Ese movimiento abre otra caja de problemas. La venta de Kretinsky está sujeta al mismo acuerdo de derechos de tanteo que afecta a las acciones de Gold. Se discute ya si esa operación podría interpretarse legalmente como un intento de bordear obligaciones contractuales.

Y no acaba ahí. Han surgido versiones que apuntan a que el consorcio de Staveley también habría presentado una oferta por la participación de Sullivan, aunque nada de eso ha sido confirmado.

La afición, atrapada en otra telenovela

En los pasillos se acumulan teorías sobre lo que está ocurriendo y sobre las verdaderas intenciones de cada actor. De momento, ni Sullivan, ni Gold, ni Kretinsky, ni Staveley han expuesto en público una estrategia clara a largo plazo.

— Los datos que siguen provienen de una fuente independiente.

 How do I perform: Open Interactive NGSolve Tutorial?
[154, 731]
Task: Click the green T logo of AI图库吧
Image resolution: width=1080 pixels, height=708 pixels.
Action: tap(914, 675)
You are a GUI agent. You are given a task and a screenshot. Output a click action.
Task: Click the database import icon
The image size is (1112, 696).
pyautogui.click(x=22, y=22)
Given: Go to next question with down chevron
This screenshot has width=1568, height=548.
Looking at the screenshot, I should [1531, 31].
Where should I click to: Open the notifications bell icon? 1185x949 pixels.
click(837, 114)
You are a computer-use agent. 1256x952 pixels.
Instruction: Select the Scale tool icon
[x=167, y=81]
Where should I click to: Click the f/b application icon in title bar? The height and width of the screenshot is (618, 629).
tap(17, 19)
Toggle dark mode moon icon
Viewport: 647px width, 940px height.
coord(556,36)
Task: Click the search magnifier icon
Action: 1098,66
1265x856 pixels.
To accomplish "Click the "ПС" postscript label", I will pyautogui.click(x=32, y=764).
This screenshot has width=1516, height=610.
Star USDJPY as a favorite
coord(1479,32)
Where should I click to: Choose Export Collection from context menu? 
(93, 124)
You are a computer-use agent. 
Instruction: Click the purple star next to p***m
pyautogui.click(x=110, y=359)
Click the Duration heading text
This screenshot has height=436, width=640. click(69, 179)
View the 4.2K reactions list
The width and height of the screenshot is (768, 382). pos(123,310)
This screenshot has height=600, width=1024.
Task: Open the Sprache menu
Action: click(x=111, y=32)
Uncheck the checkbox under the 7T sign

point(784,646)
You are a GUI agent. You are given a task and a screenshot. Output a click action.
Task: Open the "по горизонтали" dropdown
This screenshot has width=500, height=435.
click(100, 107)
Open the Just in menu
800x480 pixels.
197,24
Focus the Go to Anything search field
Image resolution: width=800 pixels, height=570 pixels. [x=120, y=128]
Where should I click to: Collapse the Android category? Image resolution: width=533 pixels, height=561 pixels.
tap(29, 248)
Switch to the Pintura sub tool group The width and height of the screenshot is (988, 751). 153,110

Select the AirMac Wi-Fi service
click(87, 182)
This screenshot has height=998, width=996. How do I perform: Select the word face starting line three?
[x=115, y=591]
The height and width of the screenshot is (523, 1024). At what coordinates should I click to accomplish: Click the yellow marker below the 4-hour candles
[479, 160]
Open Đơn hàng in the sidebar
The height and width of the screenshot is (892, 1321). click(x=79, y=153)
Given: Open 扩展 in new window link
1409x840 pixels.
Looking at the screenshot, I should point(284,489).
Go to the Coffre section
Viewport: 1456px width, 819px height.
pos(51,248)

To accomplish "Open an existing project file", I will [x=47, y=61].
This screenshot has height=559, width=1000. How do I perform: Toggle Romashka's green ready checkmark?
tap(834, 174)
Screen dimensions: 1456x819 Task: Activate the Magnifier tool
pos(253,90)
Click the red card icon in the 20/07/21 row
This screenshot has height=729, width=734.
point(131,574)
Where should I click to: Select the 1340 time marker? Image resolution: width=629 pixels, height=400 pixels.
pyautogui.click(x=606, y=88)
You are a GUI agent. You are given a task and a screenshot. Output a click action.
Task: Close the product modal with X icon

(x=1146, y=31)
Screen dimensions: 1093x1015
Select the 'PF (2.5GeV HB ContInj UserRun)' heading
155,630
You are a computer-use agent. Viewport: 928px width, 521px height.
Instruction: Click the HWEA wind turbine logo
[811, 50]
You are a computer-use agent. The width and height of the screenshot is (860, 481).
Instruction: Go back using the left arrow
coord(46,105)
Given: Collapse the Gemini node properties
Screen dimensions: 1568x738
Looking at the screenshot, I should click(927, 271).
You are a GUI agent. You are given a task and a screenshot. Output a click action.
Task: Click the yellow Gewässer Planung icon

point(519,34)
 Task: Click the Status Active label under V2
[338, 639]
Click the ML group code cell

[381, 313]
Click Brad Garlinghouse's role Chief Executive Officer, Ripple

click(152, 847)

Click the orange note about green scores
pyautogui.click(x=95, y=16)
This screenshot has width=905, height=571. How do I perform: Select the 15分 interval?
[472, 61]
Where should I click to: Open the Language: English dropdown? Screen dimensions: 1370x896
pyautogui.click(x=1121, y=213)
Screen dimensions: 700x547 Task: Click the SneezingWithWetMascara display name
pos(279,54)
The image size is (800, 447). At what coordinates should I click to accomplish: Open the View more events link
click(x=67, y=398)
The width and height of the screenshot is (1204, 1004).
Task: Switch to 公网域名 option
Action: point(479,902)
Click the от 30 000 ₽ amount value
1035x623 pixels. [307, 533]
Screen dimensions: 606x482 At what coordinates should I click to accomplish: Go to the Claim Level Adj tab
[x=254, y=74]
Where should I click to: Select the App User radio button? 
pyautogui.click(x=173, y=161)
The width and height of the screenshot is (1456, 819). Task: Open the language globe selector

El resultado es un clima espeso, de confusión. Muchos aficionados no saben ni a quién apoyar en esta guerra accionarial.

“Este verano teníamos una oportunidad real de pasar página de lo que ha sido un periodo bastante miserable, alinear a todo el mundo en la misma dirección y atacar la temporada como es debido”, lamenta un aficionado veterano, con profundo conocimiento interno del club.

“En lugar de eso, tenemos otro culebrón de West Ham en el palco. Es como Eastenders”.

Mientras Nuno Espírito Santo dibuja su West Ham para Championship y el equipo se prepara para visitar Turf Moor, la gran pregunta ya no es sólo si el club está listo para pelear por el ascenso. Es quién va a mandar cuando llegue el momento decisivo.